TASK BRIEF: Throughout the entries below, report every line where "Viewport" is found.

[Saved data entries]

★ ★ ★

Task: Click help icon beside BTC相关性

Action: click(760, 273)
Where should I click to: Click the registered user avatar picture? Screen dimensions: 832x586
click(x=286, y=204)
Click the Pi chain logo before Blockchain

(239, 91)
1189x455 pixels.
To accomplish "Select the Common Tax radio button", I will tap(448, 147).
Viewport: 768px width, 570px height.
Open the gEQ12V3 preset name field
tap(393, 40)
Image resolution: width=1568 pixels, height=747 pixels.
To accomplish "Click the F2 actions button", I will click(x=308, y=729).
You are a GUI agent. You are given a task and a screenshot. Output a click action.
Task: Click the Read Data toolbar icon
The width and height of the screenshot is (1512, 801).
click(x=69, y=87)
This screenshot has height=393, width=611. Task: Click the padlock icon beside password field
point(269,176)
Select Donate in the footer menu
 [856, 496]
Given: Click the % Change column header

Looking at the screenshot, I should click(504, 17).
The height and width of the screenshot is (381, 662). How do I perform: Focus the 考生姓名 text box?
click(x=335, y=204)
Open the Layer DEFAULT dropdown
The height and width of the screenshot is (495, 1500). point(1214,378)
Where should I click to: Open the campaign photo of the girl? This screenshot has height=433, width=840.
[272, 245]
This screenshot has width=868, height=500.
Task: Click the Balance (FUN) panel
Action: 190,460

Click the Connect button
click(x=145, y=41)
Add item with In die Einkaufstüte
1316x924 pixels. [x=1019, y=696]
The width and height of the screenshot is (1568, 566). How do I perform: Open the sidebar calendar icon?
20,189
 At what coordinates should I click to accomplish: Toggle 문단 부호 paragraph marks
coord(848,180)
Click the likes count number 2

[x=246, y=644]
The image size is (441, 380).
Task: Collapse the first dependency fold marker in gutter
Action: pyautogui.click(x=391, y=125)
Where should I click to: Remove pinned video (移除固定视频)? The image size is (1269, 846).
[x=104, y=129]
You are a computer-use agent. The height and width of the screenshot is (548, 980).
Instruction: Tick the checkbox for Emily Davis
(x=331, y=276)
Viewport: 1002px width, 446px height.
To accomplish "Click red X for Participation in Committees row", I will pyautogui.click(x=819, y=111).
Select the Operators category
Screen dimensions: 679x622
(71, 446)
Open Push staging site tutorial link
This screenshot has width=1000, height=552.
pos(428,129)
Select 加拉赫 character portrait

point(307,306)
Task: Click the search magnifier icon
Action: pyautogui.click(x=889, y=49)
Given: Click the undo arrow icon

★ ★ ★

ANSWER SECTION:
Viewport: 768px width, 570px height.
Viewport: 1002px width, 446px height.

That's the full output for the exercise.